Depuis l’élection de Macron en 2017, plusieurs choses n’ont fait qu’aggraver la situation. Macron lui-même a d’abord insisté sur le fait qu’il équilibrerait ses plans de libéralisation de l’économie avec des politiques sociales ambitieuses visant à soulager les problèmes des cités. Mais il n’a jamais tenu sa promesse. Dans le même temps, la menace persistante de l’islamisme – notamment lors de la décapitation en 2020 d’un instituteur de banlieue après qu’il eut montré des dessins animés du prophète Mahomet – a renforcé la vision qu’une grande partie de la population blanche française avait déjà des cités occupées territoire nécessitant « reconquête » par la République (le Premier ministre Manuel Valls a déjà utilisé le mot, reprenant les croisades espagnoles contre les Maures, en 2015). L’influence croissante de la chaîne d’information conservatrice CNEWS, l’équivalent français de Fox News, a renforcé cette vision.

Lors des élections présidentielles et législatives de l’année dernière, cette vision a permis à l’extrême droite française de réaliser ses plus grands succès politiques depuis le 19ème siècle (du moins, sans l’aide de la Wehrmacht). Tout d’abord, il a renforcé la campagne présidentielle du journaliste de ligne dure et ancien commentateur de CNews, Éric Zemmour, qui a fondé un parti politique appelé « Reconquête », engagé à mettre fin à l’immigration, à expulser les immigrants existants qui sont censés résister à l’assimilation, et placer les lieux de culte musulmans sous stricte surveillance de l’État. Lorsque la performance de Zemmour a fléchi, ses partisans sont passés à Marine Le Pen du Rallye National, qui a remporté plus de 41% au deuxième tour du vote présidentiel contre Macron - le plus grand pour tout candidat d’extrême droite dans l’histoire de la Cinquième République. Puis, aux élections législatives de juin, le Rassemblement national a remporté 89 sièges à l’Assemblée nationale, soit le plus grand nombre pour tout parti d’extrême droite depuis les années 1880.
 

Les effets de ces victoires sont visibles dans les réactions à l’assassinat de Nahel à Nanterre. Alors que le parti de gauche La France Insoumise a condamné les violences policières (dont les vidéos des passants ont clairement montré qu’elles étaient excessives), les politiciens du Rassemblement national et les syndicats de police ont qualifié les émeutiers de « hordes sauvages » et même de « nuisible ». Par rapport à 2005, il y a plus de personnalités publiques prêtes à parler en ces termes, et à rejeter à la fois la violence policière et la condition des cités comme sans rapport avec la tâche principale de rétablir l’ordre public. Et cette position gagne du terrain dans la population en général. Dans un sondage réalisé les 28‑29 juin, le politicien dont la réaction à la crise a reçu le score le plus positif était Marine Le Pen avec 39%, comparé au ministre de l’Intérieur Gérald Darmanin avec 34%, et Macron avec 33%. Jean-Luc Mélenchon, leader de La France Insoumise, n’obtient que 20%.
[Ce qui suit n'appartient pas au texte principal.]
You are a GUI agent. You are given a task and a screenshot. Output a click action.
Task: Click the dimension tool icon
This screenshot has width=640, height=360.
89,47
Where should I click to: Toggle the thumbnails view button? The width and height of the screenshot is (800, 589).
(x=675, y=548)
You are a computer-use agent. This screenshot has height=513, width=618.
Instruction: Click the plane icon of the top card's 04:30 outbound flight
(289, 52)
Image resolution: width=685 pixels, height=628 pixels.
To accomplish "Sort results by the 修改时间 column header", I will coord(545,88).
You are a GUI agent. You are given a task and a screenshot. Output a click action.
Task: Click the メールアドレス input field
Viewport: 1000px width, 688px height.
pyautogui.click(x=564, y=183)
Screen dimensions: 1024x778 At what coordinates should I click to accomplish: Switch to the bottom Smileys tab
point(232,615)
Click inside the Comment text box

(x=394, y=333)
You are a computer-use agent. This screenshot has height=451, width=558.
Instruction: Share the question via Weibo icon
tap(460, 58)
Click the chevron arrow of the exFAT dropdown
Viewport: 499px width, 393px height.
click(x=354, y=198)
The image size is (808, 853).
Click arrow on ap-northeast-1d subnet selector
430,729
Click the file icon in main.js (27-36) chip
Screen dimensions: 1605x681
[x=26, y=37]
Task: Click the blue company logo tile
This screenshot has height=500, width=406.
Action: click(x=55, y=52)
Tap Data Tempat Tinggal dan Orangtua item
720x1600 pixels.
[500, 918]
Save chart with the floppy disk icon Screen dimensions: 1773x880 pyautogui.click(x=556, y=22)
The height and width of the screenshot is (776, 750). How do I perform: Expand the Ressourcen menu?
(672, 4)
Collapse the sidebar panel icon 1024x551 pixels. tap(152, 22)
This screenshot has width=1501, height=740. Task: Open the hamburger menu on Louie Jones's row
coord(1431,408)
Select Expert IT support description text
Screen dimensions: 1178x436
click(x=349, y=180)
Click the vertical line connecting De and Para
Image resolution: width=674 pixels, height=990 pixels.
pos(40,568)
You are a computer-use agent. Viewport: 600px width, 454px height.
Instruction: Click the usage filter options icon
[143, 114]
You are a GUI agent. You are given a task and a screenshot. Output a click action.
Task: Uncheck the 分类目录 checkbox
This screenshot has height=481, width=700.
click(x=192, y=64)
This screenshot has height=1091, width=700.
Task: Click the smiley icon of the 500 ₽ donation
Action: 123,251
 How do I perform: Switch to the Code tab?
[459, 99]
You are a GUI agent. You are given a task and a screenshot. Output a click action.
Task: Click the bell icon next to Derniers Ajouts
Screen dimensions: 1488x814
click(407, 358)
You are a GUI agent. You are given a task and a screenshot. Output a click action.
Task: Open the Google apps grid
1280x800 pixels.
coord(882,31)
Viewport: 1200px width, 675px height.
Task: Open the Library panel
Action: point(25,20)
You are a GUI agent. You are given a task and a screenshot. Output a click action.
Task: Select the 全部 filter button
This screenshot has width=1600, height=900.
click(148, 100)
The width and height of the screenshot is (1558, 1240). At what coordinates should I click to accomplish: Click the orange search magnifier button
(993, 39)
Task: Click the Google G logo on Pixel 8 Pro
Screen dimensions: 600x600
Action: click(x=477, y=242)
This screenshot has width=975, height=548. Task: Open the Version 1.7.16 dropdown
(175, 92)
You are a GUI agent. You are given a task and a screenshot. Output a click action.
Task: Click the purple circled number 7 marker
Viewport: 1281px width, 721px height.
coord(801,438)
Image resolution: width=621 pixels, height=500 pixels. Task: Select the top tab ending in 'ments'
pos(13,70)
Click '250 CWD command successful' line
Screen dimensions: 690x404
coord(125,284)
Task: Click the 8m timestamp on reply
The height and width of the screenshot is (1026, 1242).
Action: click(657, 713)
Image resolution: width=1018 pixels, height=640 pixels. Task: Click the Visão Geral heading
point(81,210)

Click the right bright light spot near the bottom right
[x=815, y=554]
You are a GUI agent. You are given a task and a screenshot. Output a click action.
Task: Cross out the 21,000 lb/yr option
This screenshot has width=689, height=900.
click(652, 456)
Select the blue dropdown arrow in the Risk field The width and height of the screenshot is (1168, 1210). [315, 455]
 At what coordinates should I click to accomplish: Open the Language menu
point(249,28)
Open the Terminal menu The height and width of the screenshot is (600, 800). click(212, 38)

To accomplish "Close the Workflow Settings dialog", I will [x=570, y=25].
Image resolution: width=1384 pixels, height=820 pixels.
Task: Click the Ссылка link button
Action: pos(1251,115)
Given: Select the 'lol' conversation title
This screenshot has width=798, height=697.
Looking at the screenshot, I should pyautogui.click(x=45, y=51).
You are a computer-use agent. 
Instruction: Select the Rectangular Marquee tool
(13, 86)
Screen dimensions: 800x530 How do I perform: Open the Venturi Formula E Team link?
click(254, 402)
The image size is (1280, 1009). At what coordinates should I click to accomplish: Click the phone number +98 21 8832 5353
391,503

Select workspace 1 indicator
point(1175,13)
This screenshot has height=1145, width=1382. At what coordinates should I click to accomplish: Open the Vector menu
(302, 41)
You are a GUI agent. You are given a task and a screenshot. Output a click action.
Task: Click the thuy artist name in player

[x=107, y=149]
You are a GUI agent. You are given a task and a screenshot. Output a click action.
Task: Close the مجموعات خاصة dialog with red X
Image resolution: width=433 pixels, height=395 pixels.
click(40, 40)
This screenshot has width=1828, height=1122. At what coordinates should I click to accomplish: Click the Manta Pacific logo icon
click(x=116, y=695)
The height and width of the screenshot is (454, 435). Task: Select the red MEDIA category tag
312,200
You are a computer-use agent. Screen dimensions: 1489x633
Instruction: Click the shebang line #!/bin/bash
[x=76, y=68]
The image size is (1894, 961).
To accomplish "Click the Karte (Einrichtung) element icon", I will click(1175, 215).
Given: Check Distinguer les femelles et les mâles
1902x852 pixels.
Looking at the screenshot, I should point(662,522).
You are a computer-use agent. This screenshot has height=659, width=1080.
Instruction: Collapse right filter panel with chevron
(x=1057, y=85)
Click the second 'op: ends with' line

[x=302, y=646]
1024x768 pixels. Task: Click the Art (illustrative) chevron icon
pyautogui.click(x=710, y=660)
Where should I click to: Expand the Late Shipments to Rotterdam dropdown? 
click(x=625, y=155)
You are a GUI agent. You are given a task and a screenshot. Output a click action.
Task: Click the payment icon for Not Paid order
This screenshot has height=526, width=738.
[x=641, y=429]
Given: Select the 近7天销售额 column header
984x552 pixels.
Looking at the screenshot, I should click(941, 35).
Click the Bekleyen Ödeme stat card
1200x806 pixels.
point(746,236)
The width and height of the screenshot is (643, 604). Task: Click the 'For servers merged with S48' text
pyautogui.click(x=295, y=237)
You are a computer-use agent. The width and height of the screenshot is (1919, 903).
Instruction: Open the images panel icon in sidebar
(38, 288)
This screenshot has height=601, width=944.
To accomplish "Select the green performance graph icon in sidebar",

Les émeutes vont sans doute s’éteindre au cours des prochains jours. Et Macron survivra probablement à la crise, tout comme il a survécu aux grèves généralisées et à la colère publique ce printemps. La situation dans les cités reste cependant explosive. Et Macron a déjà épuisé le capital politique qu’il a obtenu après sa réélection. Mais contrairement au 19ème siècle, et dans le cas de ses constructeurs de barricades, aucune réforme ne sera mise en œuvre qui pourrait atténuer les frustrations et la colère des brûleurs de voitures. Vendredi, Marion Maréchal, nièce de Le Pen et vice-présidente de Reconquête, a qualifié les émeutes de « guerre civile » et a mis en garde le gouvernement de Macron contre de telles mesures. Elle les a caractérisées comme une forme d'« apaisement des cités », comme si ces régions de France étaient en effet les redoutes des ennemis étrangers, et l’année 1938.  Mais comme elle le sait très bien, plus la violence consume les rues françaises, plus l’extrême droite se rapproche du pouvoir.